Zimbabwe is likely to receive less than average rainfall leading to a drought in the 2023/24 cropping season due to the El Niño climate phenomenon.
El Niño refers to a warming of the ocean surface, or above-average sea surface temperatures, in the central and eastern tropical Pacific Ocean.
El Niño can make extreme weather events more likely in certain regions, including extreme heat, droughts, storms and flooding.
A drought will most likely slow down Zimbabwe’s economic growth projections, trigger higher food prices and stoke inflation.
The World Meteorological Organisation (WMO) in July this year declared the start of El Niño.
WMO estimated there is a 90 percent probability of the El Niño event persisting through the second half of the year and it is expected to be “at least moderate strength”.
According to the UN weather agency, El Niño occurs on average every two to seven years in episodes lasting nine to 12 months.
Zimbabwe, Mozambique and Madagascar are listed among countries in Southern Africa as highly exposed nations to El Niño.
According to ACAPS, a non-profit, non-governmental project that provides international, independent humanitarian analysis:
Zimbabwe is a country that requires close monitoring and where the effects of El Niño may lead to negative outcomes or generate humanitarian needs.
Forecast models anticipate the possibility of below-average rainfall towards the end of 2023, particularly in the central and southern regions.
Such forecasts would affect the region’s planting seasons, increasing the possibility of hardened drought conditions and affecting the country’s crop production, livestock and food security.

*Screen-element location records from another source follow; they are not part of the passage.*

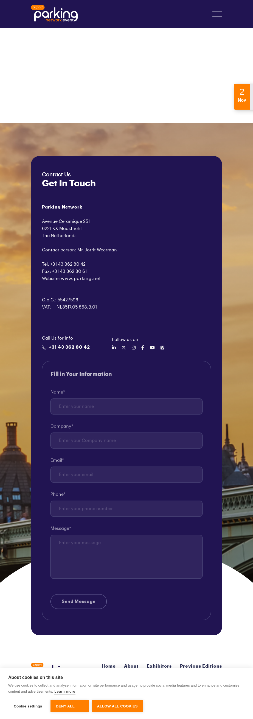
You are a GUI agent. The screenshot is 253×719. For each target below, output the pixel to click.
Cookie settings (28, 706)
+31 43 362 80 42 (66, 347)
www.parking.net (81, 278)
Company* (61, 428)
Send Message (78, 603)
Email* (57, 462)
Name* (57, 394)
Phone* (58, 496)
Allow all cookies (117, 706)
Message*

This forecast would pattern with previous El Niño events in Zimbabwe. In 2015–2016, an El Niño-driven drought affected most of Zimbabwe.
Below-average rainfall during the usual growing season led to crop failure, increased food prices, and heightened levels of food insecurity throughout the country.
Meanwhile, La Niña refers to the periodic cooling of sea-surface temperatures across the east-central equatorial Pacific and the weather phenomenon is associated with wetter summers in Zimbabwe.